### ENTRIES SUPPLIED

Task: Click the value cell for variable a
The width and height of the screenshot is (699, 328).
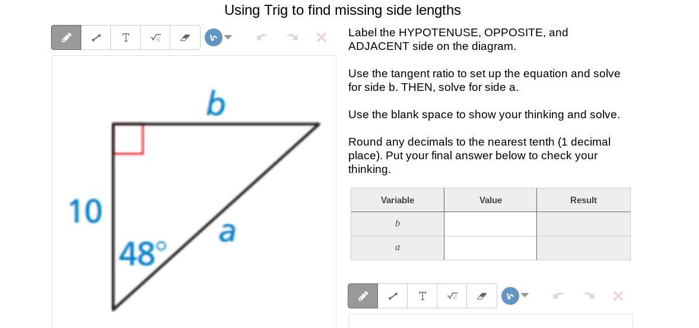Action: 490,248
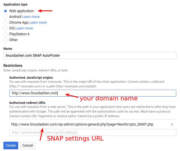Screen dimensions: 180x151
Task: Open Learn more link beside Chrome App
Action: (x=38, y=23)
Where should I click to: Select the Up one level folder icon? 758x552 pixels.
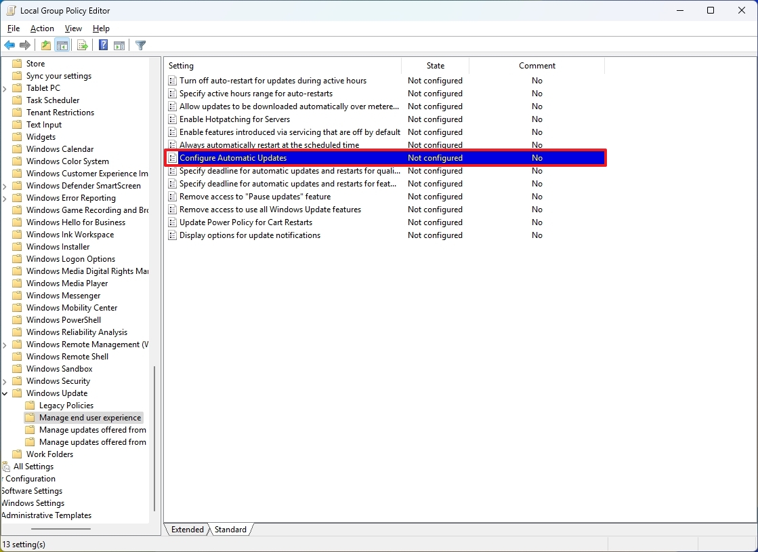pyautogui.click(x=45, y=45)
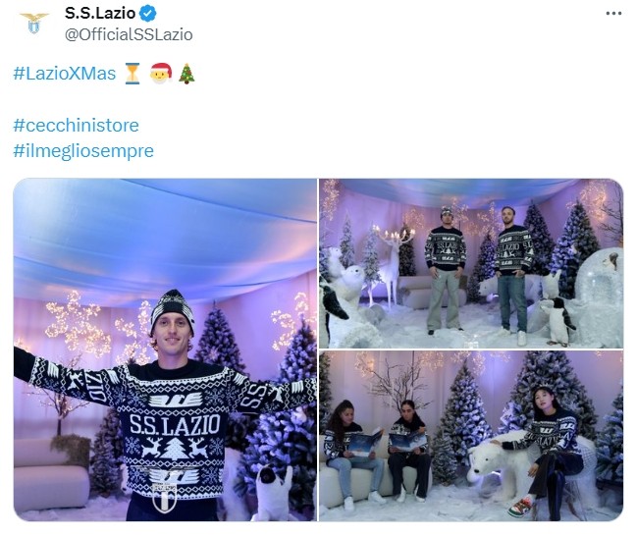The image size is (636, 537).
Task: Click the penguin figure in top-right photo
Action: coord(560,321)
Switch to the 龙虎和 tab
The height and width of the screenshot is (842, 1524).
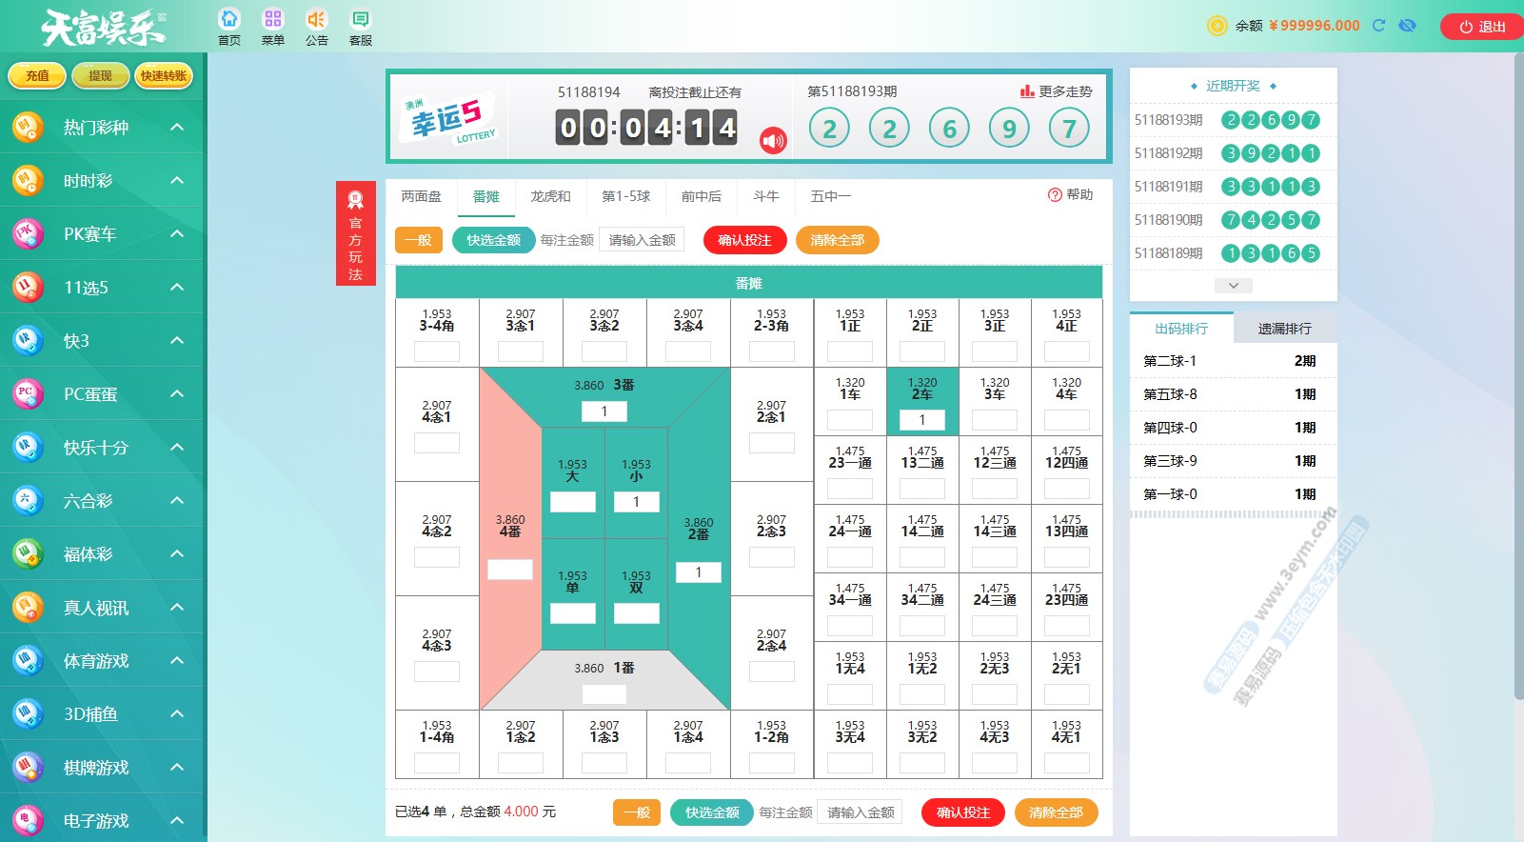point(550,196)
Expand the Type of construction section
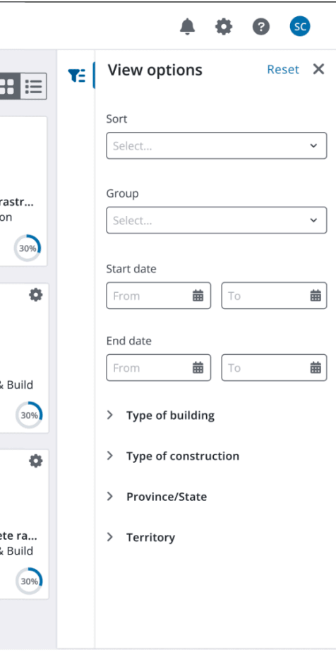336x652 pixels. pos(173,456)
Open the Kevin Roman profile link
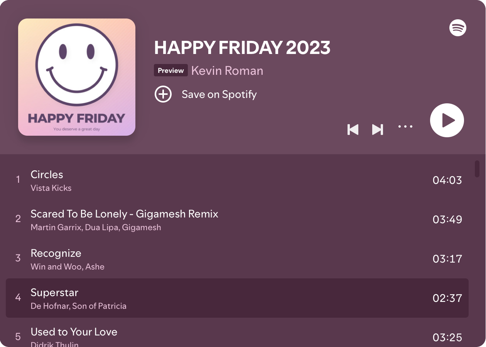The image size is (486, 347). tap(227, 71)
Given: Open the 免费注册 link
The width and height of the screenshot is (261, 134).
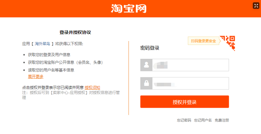Looking at the screenshot, I should pyautogui.click(x=222, y=120).
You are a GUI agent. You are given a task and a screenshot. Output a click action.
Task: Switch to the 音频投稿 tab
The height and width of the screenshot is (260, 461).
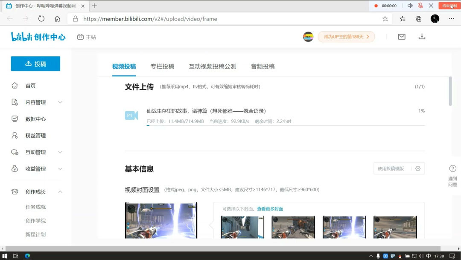(x=262, y=66)
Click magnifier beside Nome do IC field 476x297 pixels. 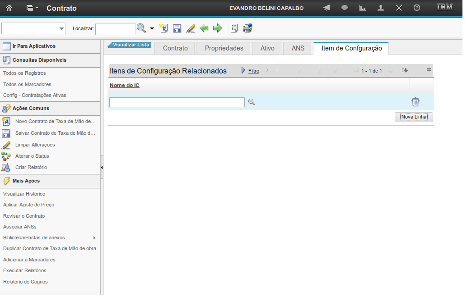pos(252,102)
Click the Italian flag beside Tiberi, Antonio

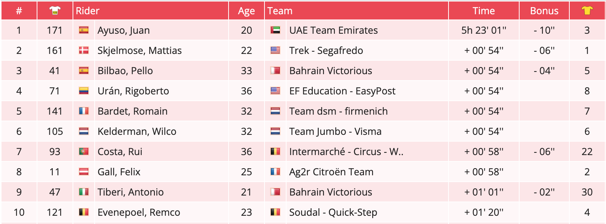(x=84, y=192)
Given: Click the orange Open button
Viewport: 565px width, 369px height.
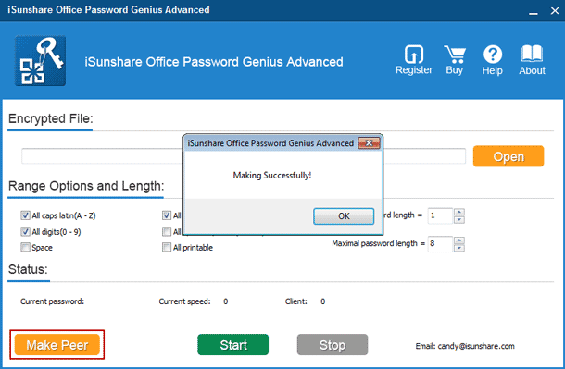Looking at the screenshot, I should pyautogui.click(x=509, y=156).
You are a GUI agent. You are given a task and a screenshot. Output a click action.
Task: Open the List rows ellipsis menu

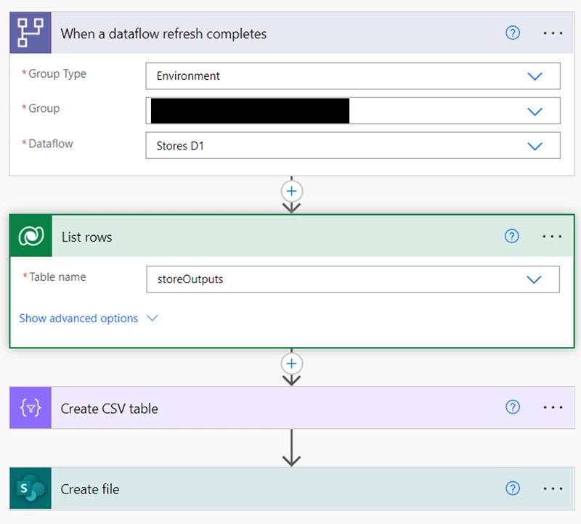(x=553, y=236)
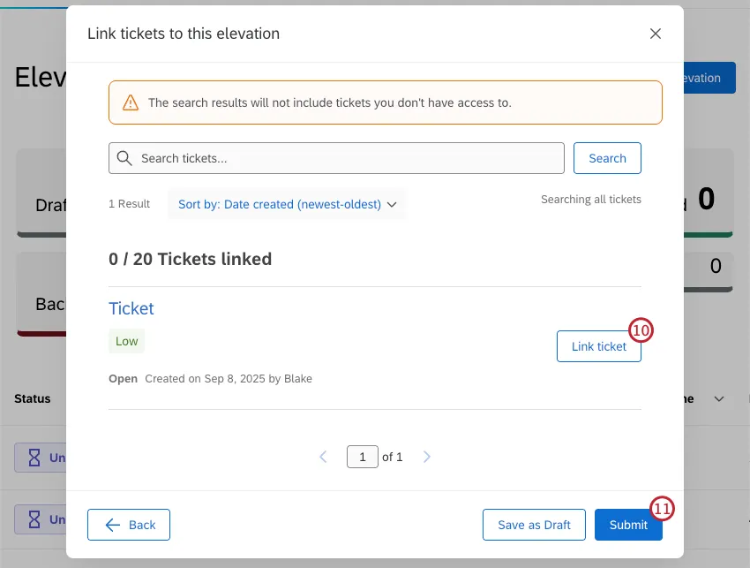Submit the elevation
750x568 pixels.
tap(628, 525)
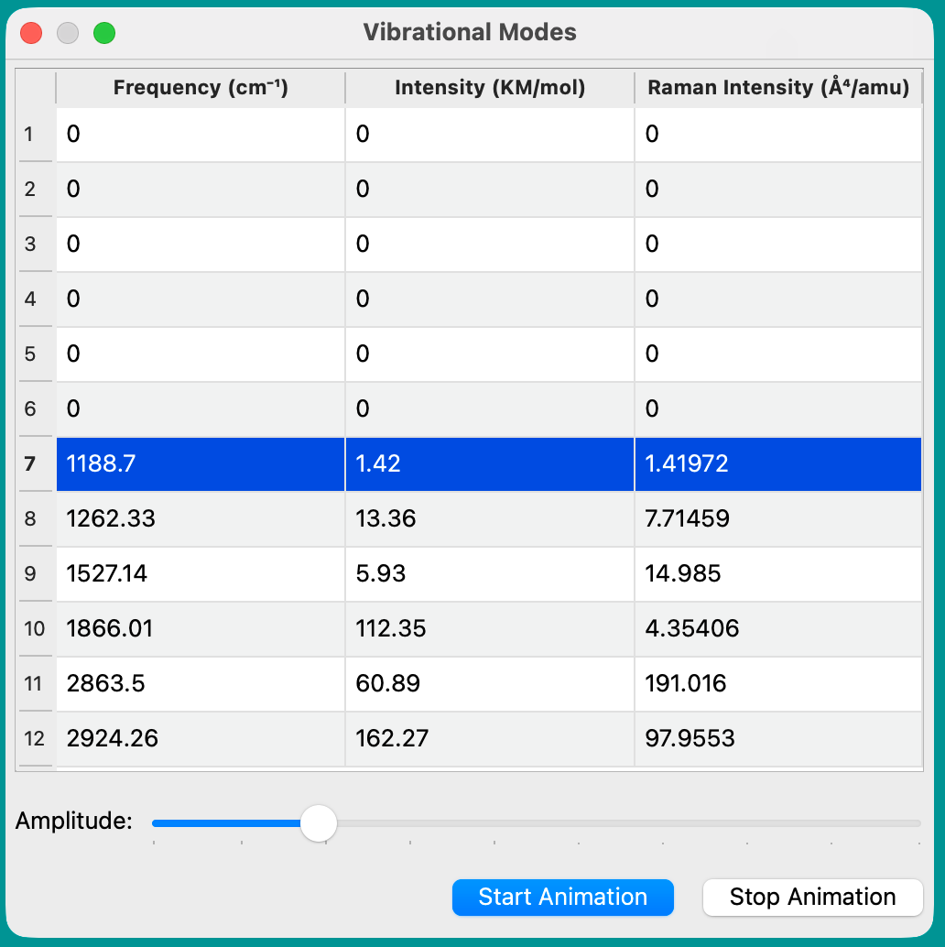This screenshot has height=947, width=945.
Task: Sort by Frequency column header
Action: point(200,88)
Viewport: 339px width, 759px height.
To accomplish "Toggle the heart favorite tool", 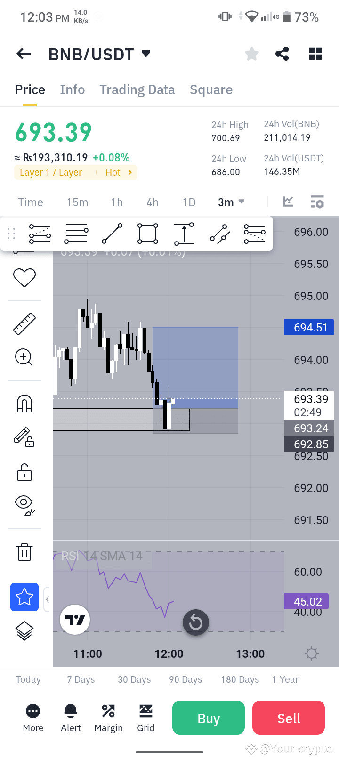I will [24, 278].
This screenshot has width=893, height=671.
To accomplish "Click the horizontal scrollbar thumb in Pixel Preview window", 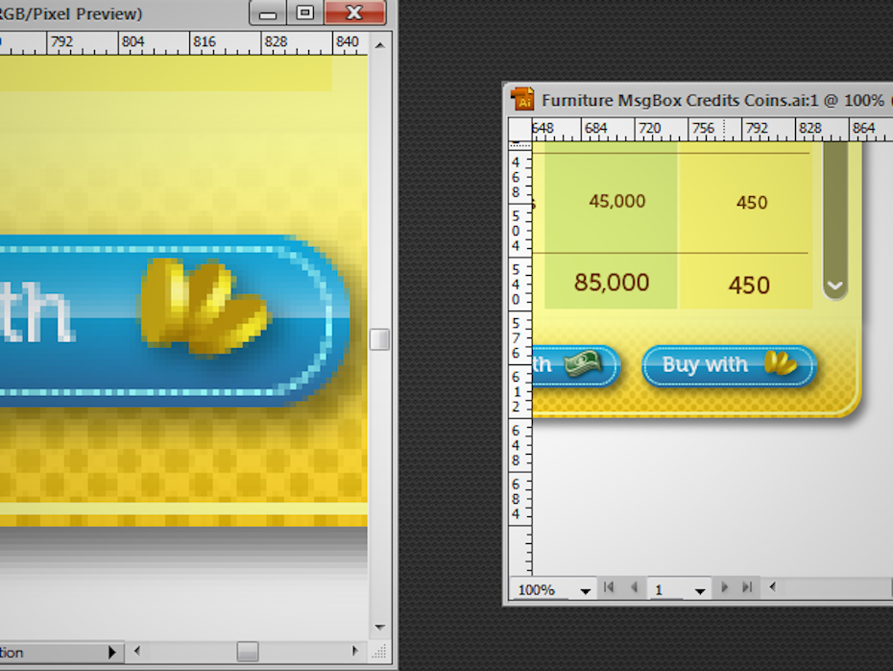I will 247,652.
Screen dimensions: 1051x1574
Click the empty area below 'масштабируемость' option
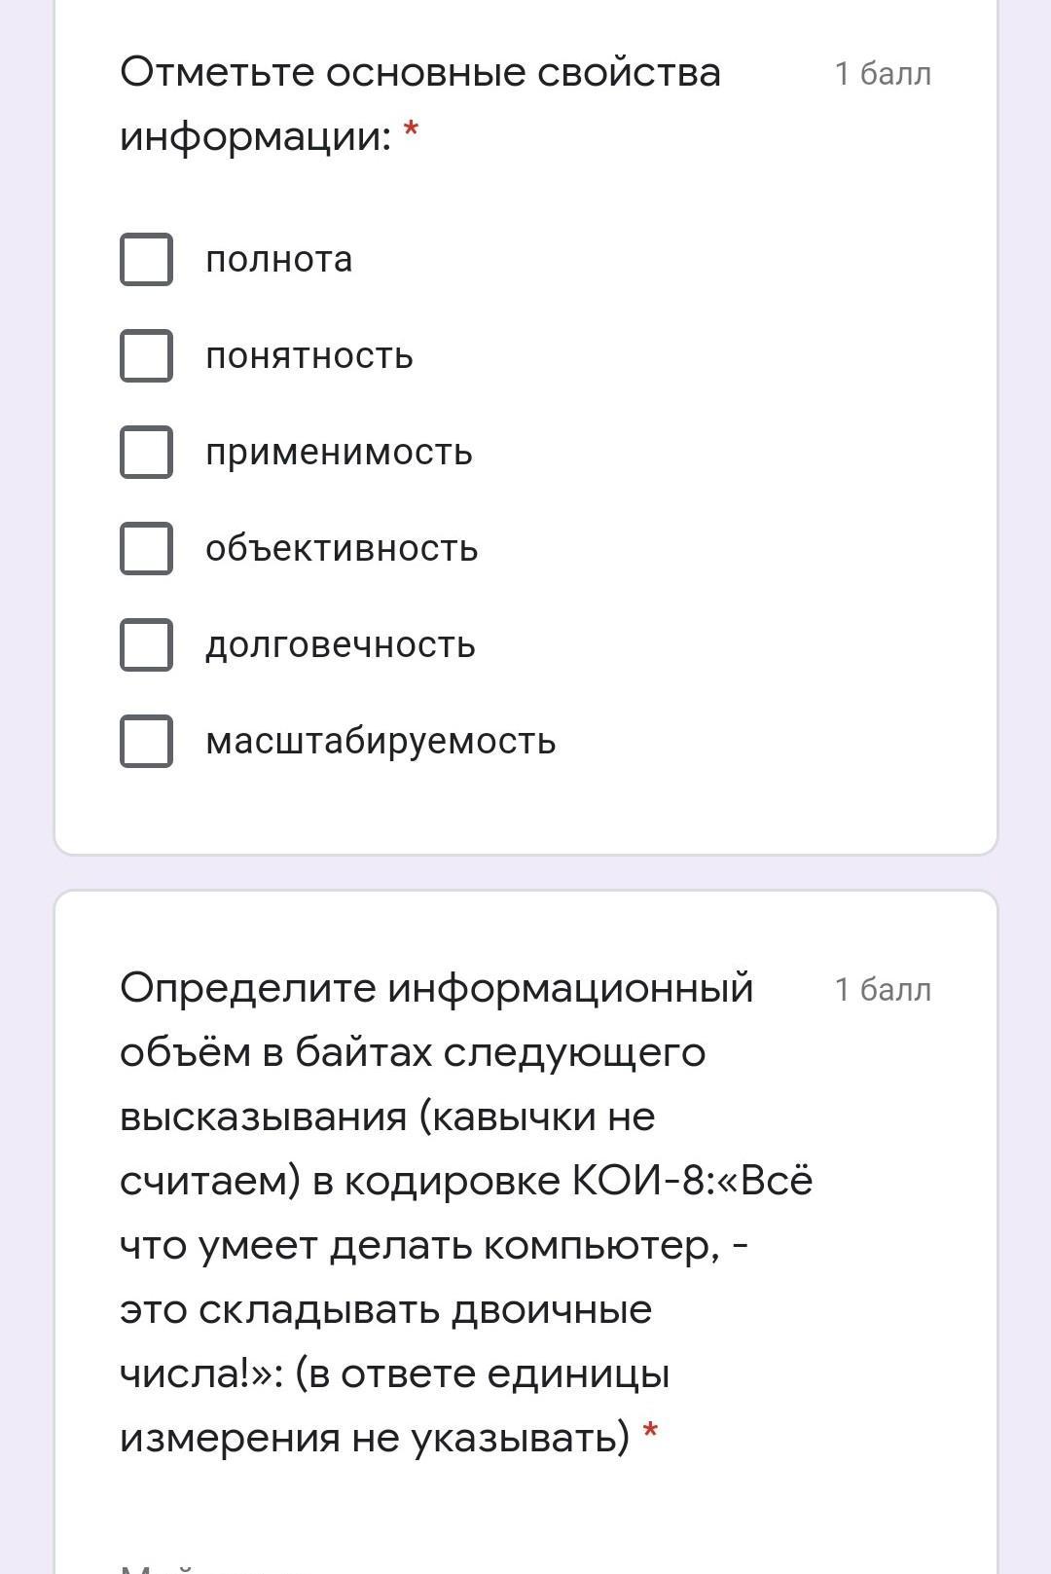526,810
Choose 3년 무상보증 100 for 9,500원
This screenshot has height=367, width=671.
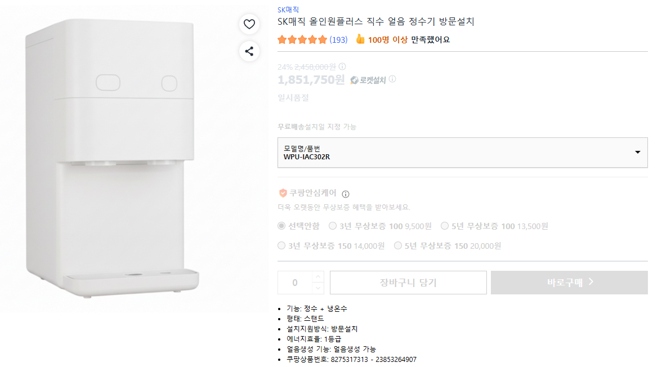tap(333, 226)
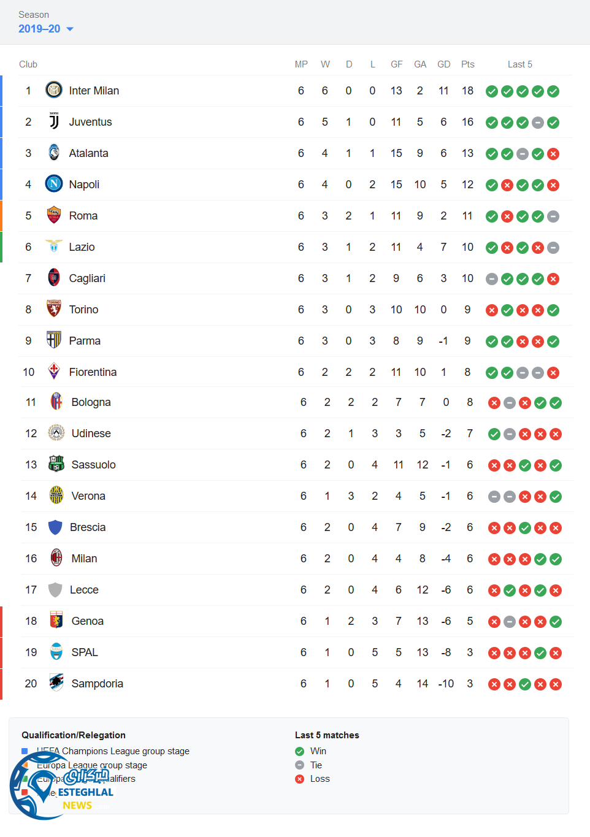Click the Inter Milan club crest

(54, 90)
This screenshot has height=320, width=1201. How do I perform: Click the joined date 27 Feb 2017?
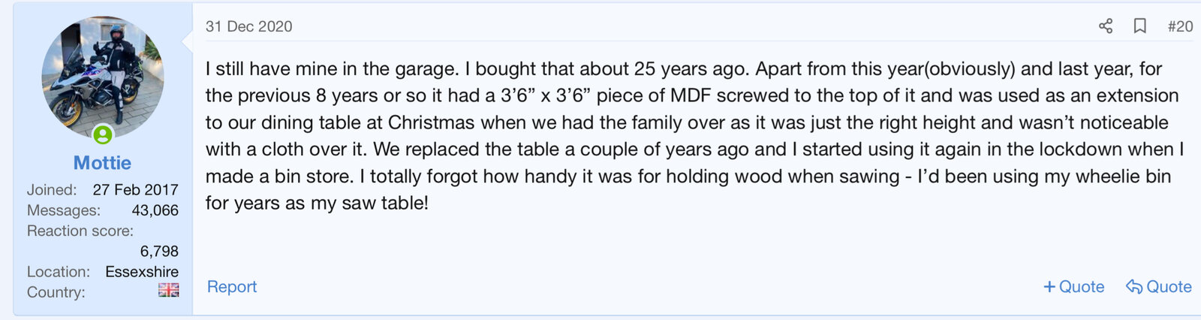tap(135, 190)
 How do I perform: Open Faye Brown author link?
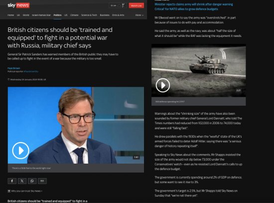click(14, 68)
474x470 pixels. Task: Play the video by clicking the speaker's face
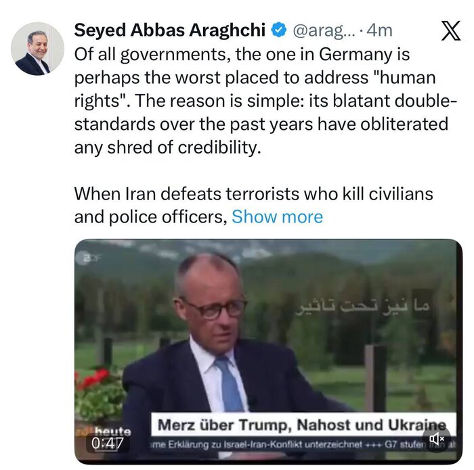pyautogui.click(x=212, y=301)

######

REQUIRED WORK
Repeat word for word the lines starting at the one with "Screen dimensions: 1051x1574" and ending at the final line of the records above, both included; no pictures.

RESULT OF THIS EXERCISE
Screen dimensions: 1051x1574
Click the empty area below 'масштабируемость' option
526,810
Choose 3년 무상보증 100 for 9,500원
This screenshot has height=367, width=671.
tap(333, 226)
Click the Inter Milan club crest

(54, 90)
This screenshot has height=320, width=1201. How do I perform: Click the joined date 27 Feb 2017?
tap(135, 190)
 How do I perform: Open Faye Brown author link?
click(14, 68)
474x470 pixels. Task: Play the video by clicking the speaker's face
pyautogui.click(x=212, y=301)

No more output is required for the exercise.